Abstract
The process of mRNA splicing has been reported to play an important role in human disease development and many cancer-related genes are regulated by alternative splicing. In addition, first analyses of alternative splicing in bone marrow of AML samples identified novel splice variants specific for AML patients in comparison to normal cells such NOTCH2, CD13 and FLT3. Recently, NPM1 mutations have been included as novel provisional entity within the WHO classification of AML. This new entity bears distinct genetic, pathological and clinical features. Of particular importance is the fact that mutations in NPM1 without concomitant FMS-like tyrosine kinase 3-internal tandem duplication (FLT3-ITD) mutations identifies a group of cytogenetically normal (CN) AML patients with favorable prognosis.
Since splicing variants play an important role in cellular functioning and splicing factor mutations have been reported in myeloid tumors including AML, the current study focuses on the characterization of NPM1splicing variants expression as well as its impact on the biology and prognosis of AML patients.

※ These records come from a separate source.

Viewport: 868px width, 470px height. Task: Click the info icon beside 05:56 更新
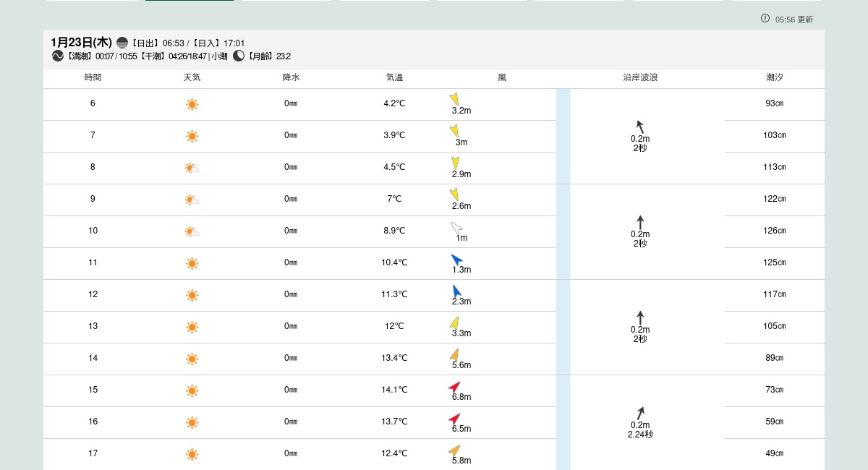(765, 18)

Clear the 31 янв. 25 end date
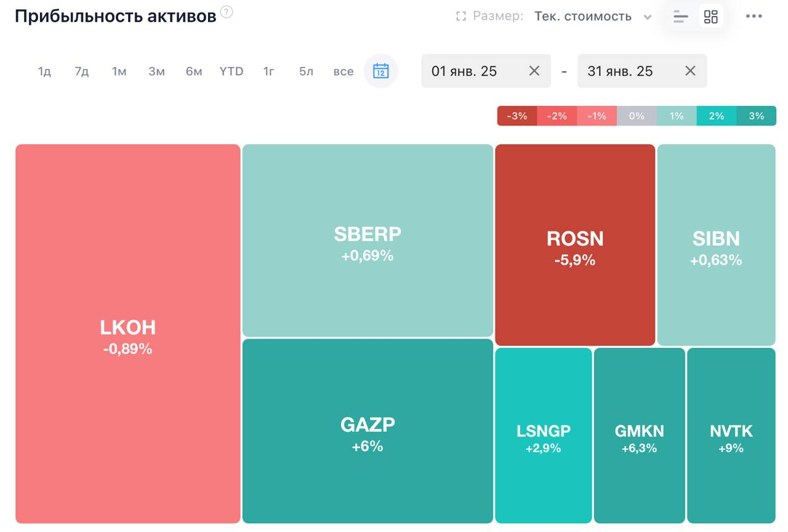click(691, 71)
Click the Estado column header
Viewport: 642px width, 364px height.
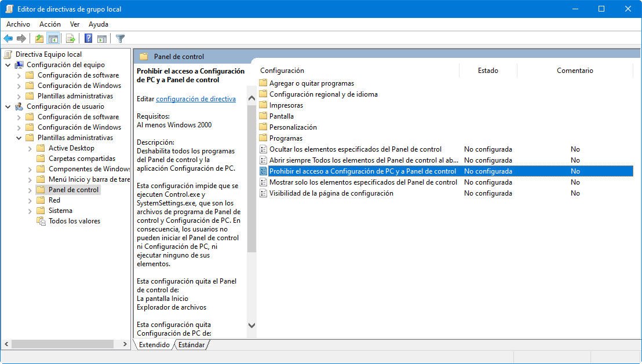488,71
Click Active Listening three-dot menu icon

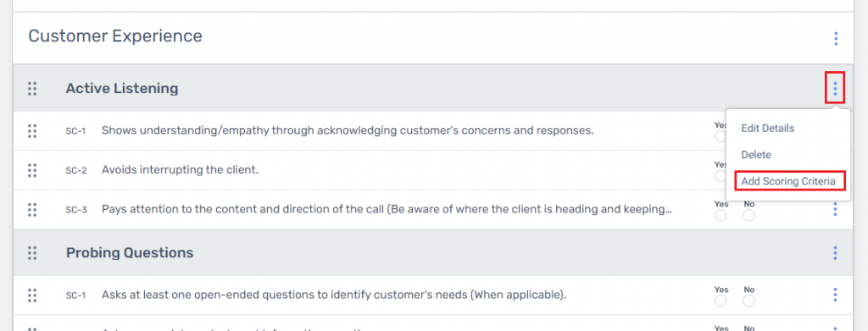(835, 87)
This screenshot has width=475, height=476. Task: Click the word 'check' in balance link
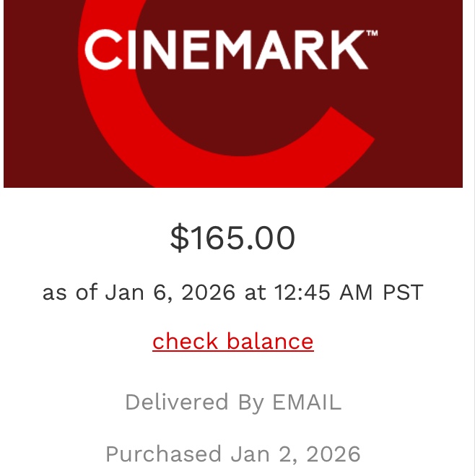coord(186,341)
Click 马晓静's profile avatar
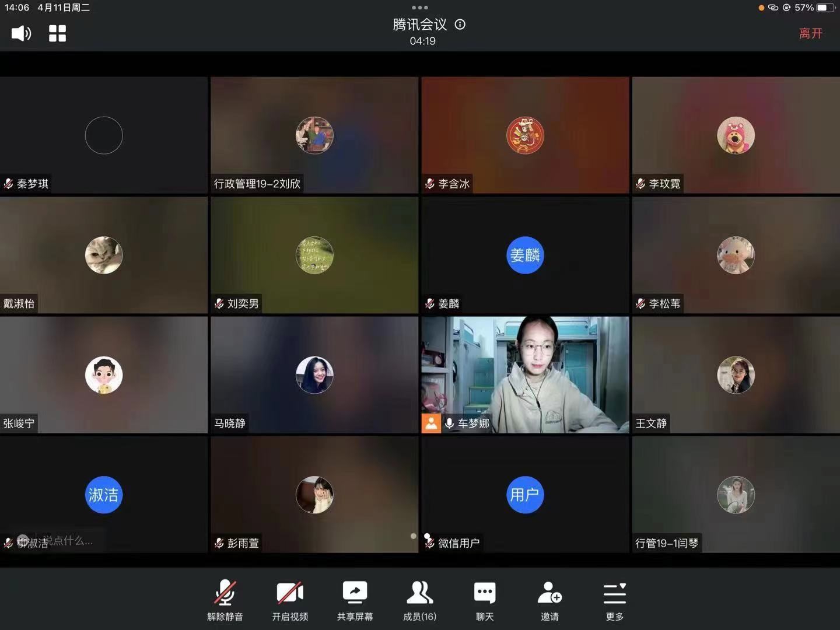Screen dimensions: 840x630 coord(314,375)
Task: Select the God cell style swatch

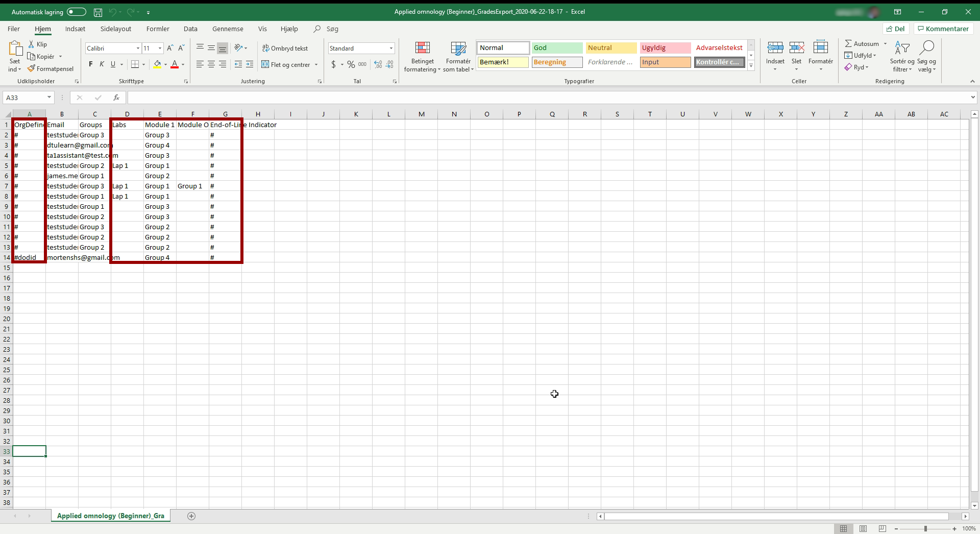Action: click(556, 48)
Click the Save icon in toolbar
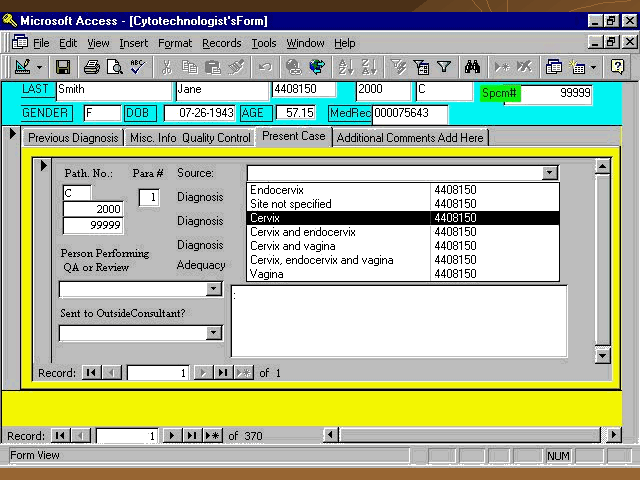Image resolution: width=640 pixels, height=480 pixels. coord(62,67)
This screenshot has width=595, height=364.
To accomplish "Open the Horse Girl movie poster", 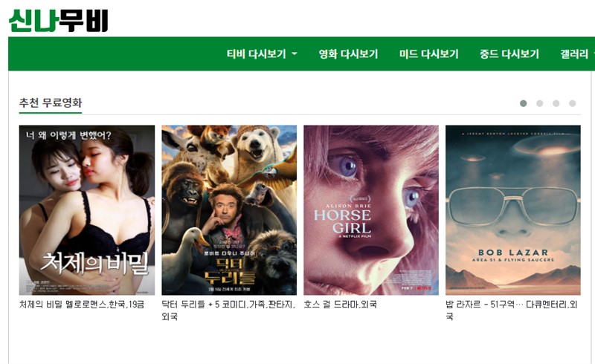I will coord(371,210).
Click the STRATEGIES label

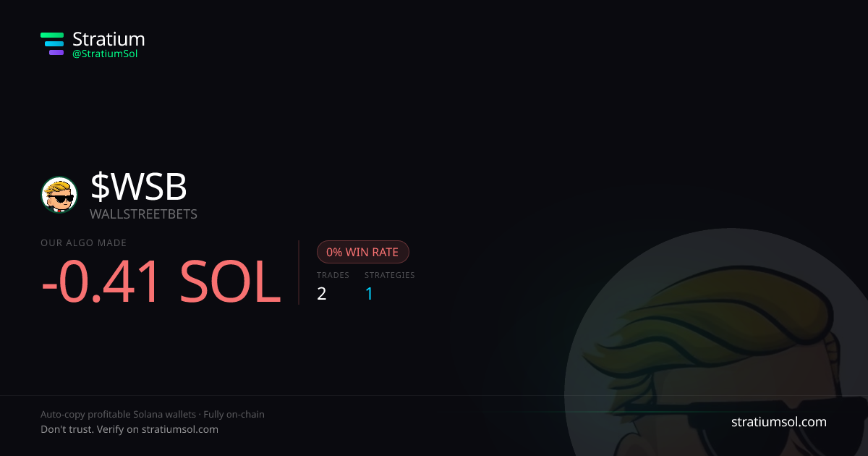tap(390, 275)
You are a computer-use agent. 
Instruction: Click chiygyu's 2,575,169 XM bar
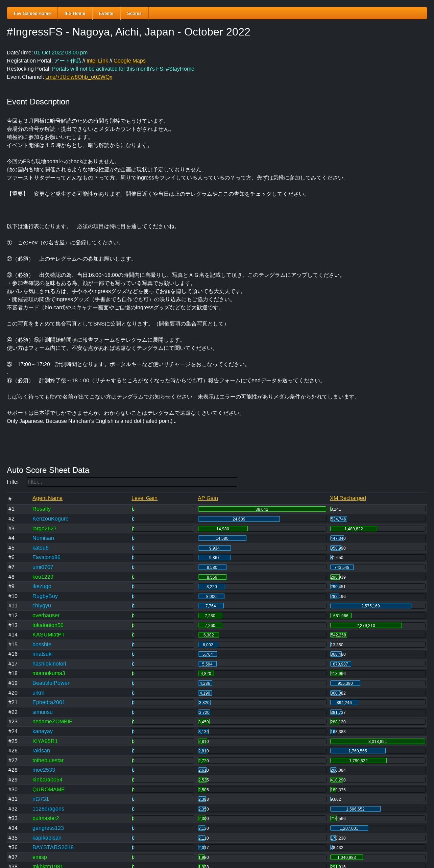pyautogui.click(x=370, y=606)
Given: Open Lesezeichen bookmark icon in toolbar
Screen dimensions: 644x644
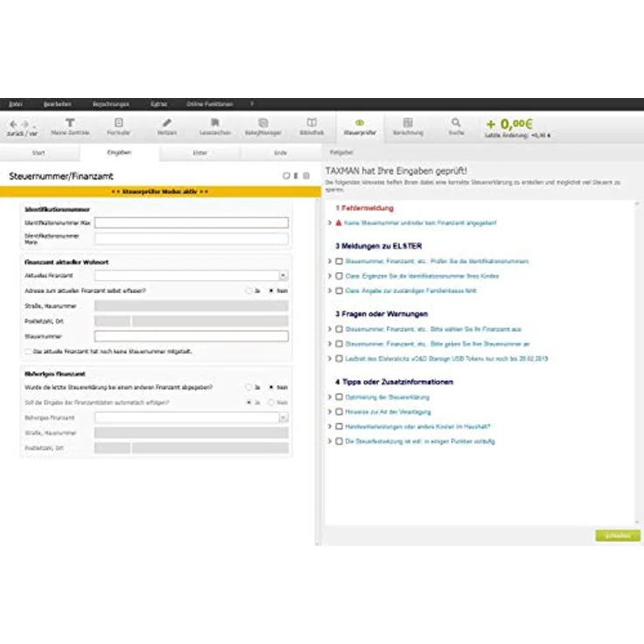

For 104 samples (52 CN-AML and 52 patients samples with cytogenetic aberrations) qRT-PCR was performed. For sensitivity data normalization β-actin (ACTB)was analyzed. Quantity mean values for gene expression were calculated according to the Standard Curve method.
In this first cohort of patients total expression of NPM1 (Rt) as well as levels of the three splicing variants of NPM1 were evaluated: R1 that translates exon 1 to 9 and 11 to 12, R2 which contains exons 1 to 10 and R3 that lacks exons 8 and 10.
We found prognostic significance of the expression level of NPM1-R2, therefore we decided to validate the prognostic significance of the expression of NPM1-R2 in independent cohort of AML patients. We consolidated 104 patients previously analyzed with 87 patients from the new cohort and preformed the final analysis for NPM1-R2 in total 191 cases. The existence of NPM1-R2 at the protein level was evaluated with the use of Western Blot technique. The cellular localization of NPM-1 was assessed by immunohistochemistry and analyzed with the respect to NPM1-R2 expression.
Total expression as well as expression of splicing variants R1 and R3 were significantly higher in 104 AML patients compared to healthy volunteers (HVs)with a median expression of 8.587 vs 0.928 (p= 0.001), 1.729 vs 0.5485 (p=0.014), and 2.535 vs 0.108 (p<0.0001), respectively.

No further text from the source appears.